Wohlgemerkt war Goethe nichtmal Doktor, wie ihn hier der junge Herzog bezeichnete. Dass er sich für die Regierungsgeschäfte und das in dem hohen Amt eignen würde, konnte der Herzog freilich noch nicht ahnen. Glaubt man zeitgenössischen Quellen, so war Goethe mit Ende 20, als er anfing an der Seite des Herzogs zu arbeiten, auch eher noch ein sehr ausgelassener Mann, was natürlich ganz gut zum jugendlichen Alter auch seines Herrschers passte (Man denke an eine Ermahnung Klopstocks aus dieser Zeit, es nicht so toll zu treiben!).
Hier muss Sympathie und wohl auch Bewunderung für den deutlich älteren Dichter eine Rolle gespielt haben. Auch durch seine juristische Tätigkeit kann er sich 1774-76 noch nicht hervorgetan haben.

*
zitiert nach:
Karl Eduard Vehse: "Der Hof zu Weimar - Privat" (Original um 1855) Anaconda, Köln, 2011
S. 8
 
Tja ,ich habe noch eine Gemeinsamkeit,die in Verbindung mit unserem diesjährigen Forentreff steht:
Sowohl Voltaire als auch Goethe besuchten Mainz,tranken daselbst Wein und logierten im "Haus zum Römischen Kaiser", in dem heute das Gutenberg-Museum untergebracht ist.
Und damit dürften sie sich auch bei den Damen in der angrenzenden Rote-Kopf-Gasse vergnügt haben ;)
 
Voltaire interessierte sich wie auch Goethe für die Kunst.

Einige ihrer Werke wurden zu ihren Lebzeiten vertont. Zum Teil arbeiteten beide eng mit den Musikschaffenden zusammen. So komponierte Anna Amalia, die Herzogin von Sachsen-Weimar, "Erwin und Elmire" auf ein Libretto von Goethe.
Das Bühnenschaffen Voltaires ging in der Hinsicht freilich deutlich über ein solches Maß hinaus. So arbeitete er eng mit dem führenden französischen Komponisten Mr. Rameau zusammen.
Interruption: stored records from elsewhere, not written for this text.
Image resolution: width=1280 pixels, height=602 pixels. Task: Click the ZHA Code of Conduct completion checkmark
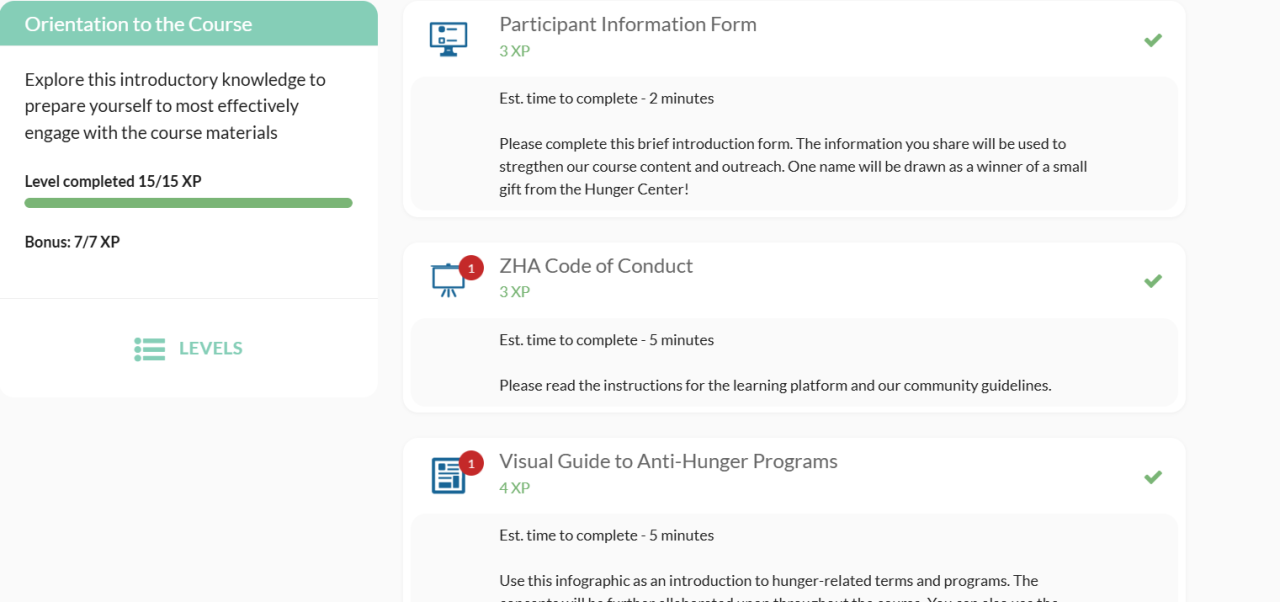1153,281
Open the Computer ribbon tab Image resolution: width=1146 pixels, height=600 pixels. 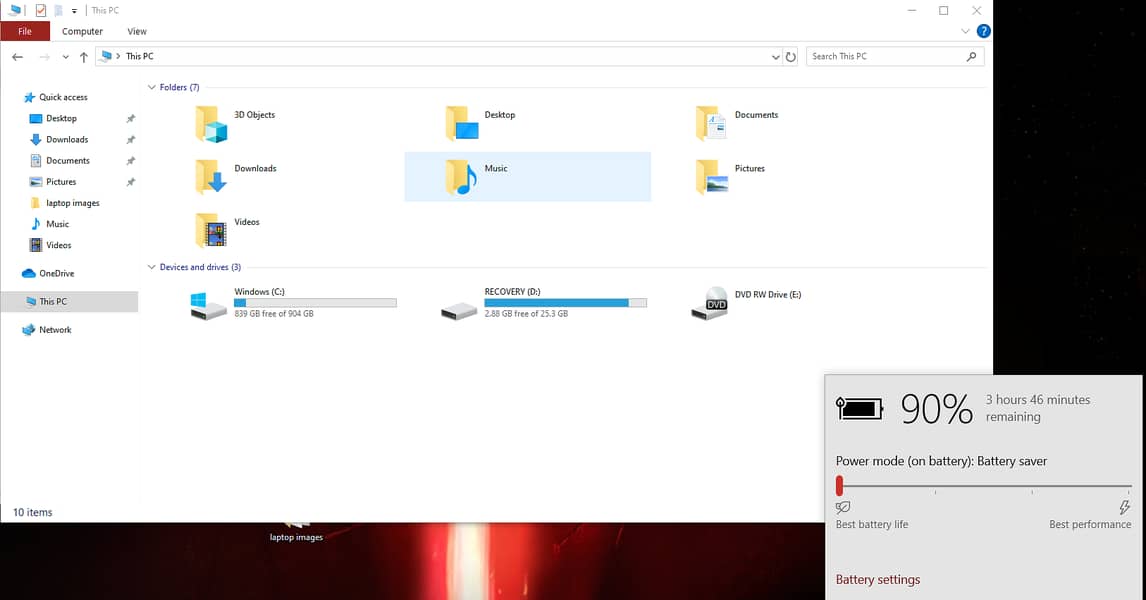coord(82,32)
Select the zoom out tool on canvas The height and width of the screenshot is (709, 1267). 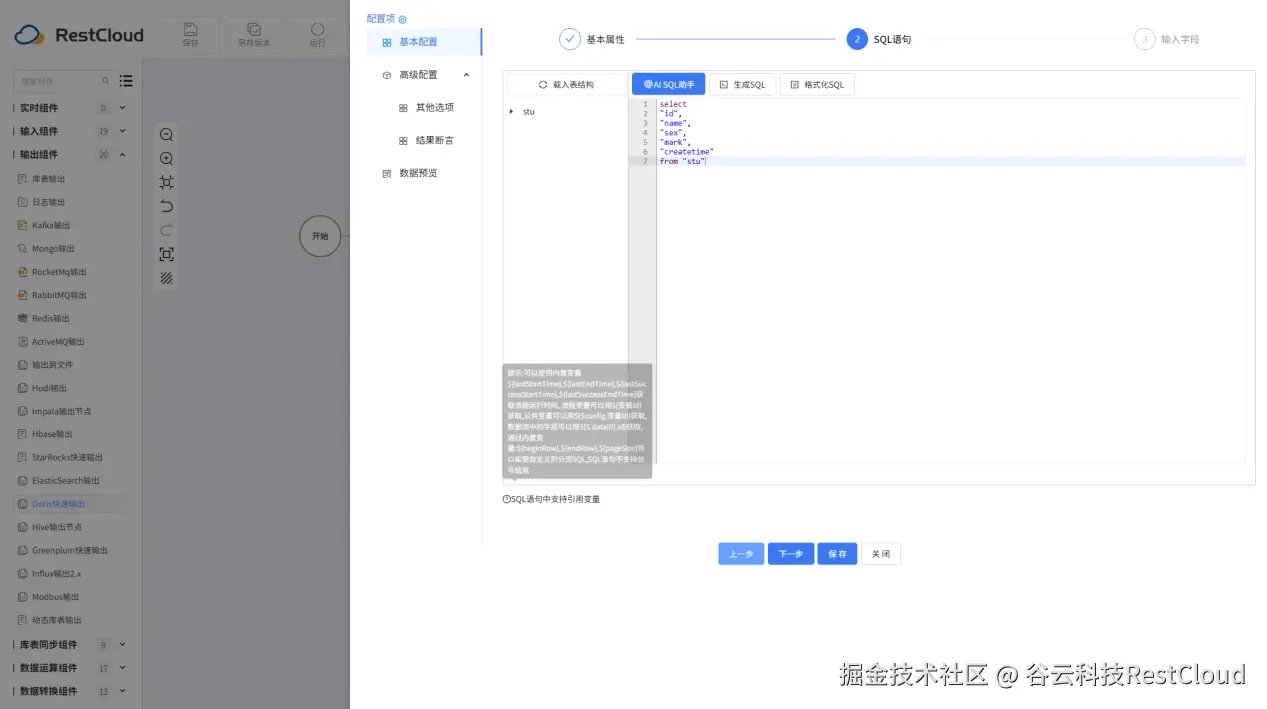point(166,134)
Auch qualitativ dürfte daher das Gesangstheater vom musikalischen Standpunkt überlegen gewesen sein. Die erste, leider verloren gegangene Oper von Rameau, war in Zusammenarbeit mit Voltaire entstanden. Vieles daraus soll Rameau in "Zoroastre" wiederverwendet haben. Daneben schufen sie gemeinsam "La Princesse de Navarre" und "Le Temple de la Gloire", beides 1745, wohl in der Zeit, als Voltaire bei Hofe in der höchsten Gunst stand. Beide Werke wurden bezeichnenderweise in Versailles erstmalig zu Gehör gebracht.

Goethe sammelte zwar viel Kunst, aber schmückte sich nicht nur mit der guten. Ich denke da an J.H. Meyer, dessen Werke in Goethes Wohnhaus am Frauenplan mir eher etwas -ähm- wenig gelungen vorkamen. Auch seine Einschätzung über Oeser, den er sehr mochte und empfahl, scheint mir hauptsächlich einer freundschaftlichen Verbindung als dessen wirklichem Talent verschuldet - wenn ich mich so an Chodowieckis vernichtendem Urteil über Oesers Arbeiten anlässlich seines Leipzig-Besuches erinnere. Und eben diese Beobachtungen wie damals Chodowiecki, kann man auch heute noch im Wittumspalais in Weimar machen. Mit dem Kolorit und der Ausführung hatte es der arme Oeser nicht so. :autsch:
 
War Goethe dafür nicht zu prüde?:grübel:

Nee, Frau von Stein war ja nicht sein einziges Verhältnis
Kähe Schönkopf, Charlotte Buff, Christiane Vulpius , Friderike Brion, Lili Schönemann, Marianne v.Willemer, Ulrike v.Levetzow, "die Faustina" waren ja bekannt

Und es gibt eine Skizze von Tischbein mit der Unterschrift "Das verfluchte zweite Kissen" . Die Zeichnung dokumentiert einen Besuch Tischbeins in Goethes römischem Quartier während seines Italienaufenthalts, bei dem der Dichter das verräterische Indiz eines Damenbesuchs verschwinden lassen will. :D

Also prüde war der alte Geheimrat sicher nicht und auch kein Kind von Traurigkeit.
Wenn Du dir die Römischen Elegien, die bezeichnenderweise zunächst "Erotica Romana" benannt waren ,anschaust,so ist das eine Bildungsreise im Bett. Vier der ursprünglich 24 Elegien ließ Goethe übrigen wegen ihres freizügigen Inhalts unveröffentlicht. Und die Walpurgisnachtszenen im Faust lässt da auch nix aus.
 
Also prüde war der alte Geheimrat sicher nicht und auch kein Kind von Traurigkeit.
Wenn Du dir die Römischen Elegien, die bezeichnenderweise zunächst "Erotica Romana" benannt waren ,anschaust,so ist das eine Bildungsreise im Bett. Vier der ursprünglich 24 Elegien ließ Goethe übrigen wegen ihres freizügigen Inhalts unveröffentlicht. Und die Walpurgisnachtszenen im Faust lässt da auch nix aus.
Ab da schon. Aber in seiner Jugend scheinen mir die Beziehungen weniger schlüpfriger Art gewesen zu sein. Er hatte viele Geliebte, aber die hätten sich allesamt nicht an einen einfachen Studenten oder wenig bedeutenden Juristen verschenkt, wenn er nicht die Ehe eingegangen wäre. Zu seiner Weimarer Zeit hing er vor allem in einer platonischen Beziehung an der Frau von Stein.
In Italien soll sich seine grundlegende Wandelung vollzogen haben. Man könnte auch sagen, "der Knoten ist geplatzt".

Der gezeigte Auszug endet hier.